We want to find a distribution model which could be applied generally for freshwater fish abundance data. This model should reflect data’s main properties: discretion, overdispersion, high proportion of zeros. We also wish to study the influence of various factors (e.g. species, site, mean abundance, sample size) on the performance of distribution models, so as to discuss the way environment and behaviour might influence the distribution of fish. Moreover, we illustrate a few consequences to considering an appropriate model for abundance count data, rather than a normal approximation, through the examination of confidence intervals around the estimate of mean abundance.
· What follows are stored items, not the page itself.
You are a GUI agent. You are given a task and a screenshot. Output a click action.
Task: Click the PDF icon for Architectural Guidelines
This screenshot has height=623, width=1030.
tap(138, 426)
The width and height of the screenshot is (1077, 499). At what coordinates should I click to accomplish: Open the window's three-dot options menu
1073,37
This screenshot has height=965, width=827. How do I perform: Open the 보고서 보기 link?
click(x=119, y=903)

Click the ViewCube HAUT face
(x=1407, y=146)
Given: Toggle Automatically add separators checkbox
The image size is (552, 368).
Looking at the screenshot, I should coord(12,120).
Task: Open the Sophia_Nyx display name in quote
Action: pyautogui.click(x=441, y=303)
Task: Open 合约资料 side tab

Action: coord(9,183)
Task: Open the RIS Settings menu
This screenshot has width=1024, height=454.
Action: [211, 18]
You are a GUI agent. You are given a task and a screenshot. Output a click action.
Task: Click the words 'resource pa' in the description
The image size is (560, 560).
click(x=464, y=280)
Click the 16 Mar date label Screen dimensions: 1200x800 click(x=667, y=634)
We study the distribution of 12 freshwater fish species of the Rhône basin, using a huge dataset consisting in repeated samples (each consisting of 20 to 180 counts) collected by electrofishing between 1985 and 2007. We fit four different models to each of our 2258 samples : a zero-inflated Poisson, a negative binomial, a zero-inflated negative binomial, and a two-part Pareto distribution models. For each sample, we fit these four models by maximum-likelihood and select one model according to the BIC criterion. We carry out logistic ANOVAs to assess the influence of factors such as species, site, mean abundance on the choice of one model among the four considered here. We calculate confidence intervals around mean abundance according to our best-performing distribution model, or through the normal approximation, and compare the results obtained through both methods.

Results/Conclusions

Overall, the negative binomial is the most often selected distribution model( 46% of samples). However, the goodness of fit depends a lot on sample features such as mean abundance: in particular, the zero-inflated Poisson model is selected in 56% of the samples whose mean abundance is weaker than 0.6 individual per point. Binomial negative-based confidence intervals are generally wider than confidence intervals based on a Gaussian distributional assumption (92% of samples), in particular when there are very few non-null counts. Besides, they are asymmetric and much longer on their right side, reflecting that mean abundance might actually be a lot higher than the observed mean, given the shape of the distribution.